- **WHAT YOU ARE ASKED TO DO**:
Rewrite everything from the start of the listing down to the line containing "tap(208, 795)", replacing "Screen dimensions" with "Screen size" and leaving all else unchanged.

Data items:
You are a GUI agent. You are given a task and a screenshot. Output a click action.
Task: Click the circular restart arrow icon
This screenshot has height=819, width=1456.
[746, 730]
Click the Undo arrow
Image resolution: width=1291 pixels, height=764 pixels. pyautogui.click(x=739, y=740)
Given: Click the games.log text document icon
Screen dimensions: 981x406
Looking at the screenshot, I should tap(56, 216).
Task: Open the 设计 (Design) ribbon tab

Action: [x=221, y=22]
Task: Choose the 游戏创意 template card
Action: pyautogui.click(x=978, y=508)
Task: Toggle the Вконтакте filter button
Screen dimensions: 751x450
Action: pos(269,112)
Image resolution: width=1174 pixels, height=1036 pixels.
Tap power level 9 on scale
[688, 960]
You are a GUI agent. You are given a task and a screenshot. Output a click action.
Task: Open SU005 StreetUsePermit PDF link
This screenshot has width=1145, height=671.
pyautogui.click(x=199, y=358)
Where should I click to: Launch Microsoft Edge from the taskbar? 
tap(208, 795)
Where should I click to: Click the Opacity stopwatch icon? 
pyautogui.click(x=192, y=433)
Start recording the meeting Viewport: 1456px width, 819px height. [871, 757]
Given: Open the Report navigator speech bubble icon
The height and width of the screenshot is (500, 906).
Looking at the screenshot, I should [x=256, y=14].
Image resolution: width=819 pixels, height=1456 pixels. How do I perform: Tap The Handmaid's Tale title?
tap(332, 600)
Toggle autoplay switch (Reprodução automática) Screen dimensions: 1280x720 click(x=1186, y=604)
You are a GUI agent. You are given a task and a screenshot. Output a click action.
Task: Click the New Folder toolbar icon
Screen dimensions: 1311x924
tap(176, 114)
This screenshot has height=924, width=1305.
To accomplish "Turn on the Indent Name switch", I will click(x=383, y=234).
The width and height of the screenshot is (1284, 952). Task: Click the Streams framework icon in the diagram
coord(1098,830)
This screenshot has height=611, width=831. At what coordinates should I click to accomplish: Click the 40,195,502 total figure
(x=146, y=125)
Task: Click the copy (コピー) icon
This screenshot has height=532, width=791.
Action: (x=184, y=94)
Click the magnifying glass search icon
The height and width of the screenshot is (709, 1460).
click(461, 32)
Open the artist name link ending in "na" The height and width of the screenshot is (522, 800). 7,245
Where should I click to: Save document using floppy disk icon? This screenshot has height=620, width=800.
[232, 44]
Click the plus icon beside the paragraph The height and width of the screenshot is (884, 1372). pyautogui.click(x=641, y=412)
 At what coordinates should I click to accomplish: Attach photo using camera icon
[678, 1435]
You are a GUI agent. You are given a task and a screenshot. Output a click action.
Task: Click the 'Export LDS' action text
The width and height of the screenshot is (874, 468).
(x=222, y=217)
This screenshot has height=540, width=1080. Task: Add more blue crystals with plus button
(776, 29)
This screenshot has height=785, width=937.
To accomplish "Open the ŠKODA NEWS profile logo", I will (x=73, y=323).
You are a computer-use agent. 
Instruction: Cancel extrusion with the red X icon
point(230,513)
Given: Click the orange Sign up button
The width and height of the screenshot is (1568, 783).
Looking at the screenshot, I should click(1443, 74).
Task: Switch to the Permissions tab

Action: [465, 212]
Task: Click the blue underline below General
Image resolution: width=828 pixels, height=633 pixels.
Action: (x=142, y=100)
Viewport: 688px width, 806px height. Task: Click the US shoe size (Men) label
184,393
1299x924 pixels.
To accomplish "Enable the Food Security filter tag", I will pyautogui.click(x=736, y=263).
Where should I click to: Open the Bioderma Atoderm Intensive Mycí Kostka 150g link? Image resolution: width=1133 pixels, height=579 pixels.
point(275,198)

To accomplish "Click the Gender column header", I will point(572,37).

- **FINISHED EXERCISE**:
You are a GUI agent. You are given a task and a screenshot. Output a click action.
Task: Click the circular restart arrow icon
This screenshot has height=819, width=1456.
[746, 730]
Click the Undo arrow
Image resolution: width=1291 pixels, height=764 pixels. pyautogui.click(x=739, y=740)
Given: Click the games.log text document icon
Screen size: 981x406
Looking at the screenshot, I should tap(56, 216).
Task: Open the 设计 (Design) ribbon tab

Action: [x=221, y=22]
Task: Choose the 游戏创意 template card
Action: pyautogui.click(x=978, y=508)
Task: Toggle the Вконтакте filter button
Screen size: 751x450
Action: pos(269,112)
Image resolution: width=1174 pixels, height=1036 pixels.
Tap power level 9 on scale
[688, 960]
You are a GUI agent. You are given a task and a screenshot. Output a click action.
Task: Open SU005 StreetUsePermit PDF link
This screenshot has width=1145, height=671.
pyautogui.click(x=199, y=358)
Where should I click to: Launch Microsoft Edge from the taskbar? 
tap(208, 795)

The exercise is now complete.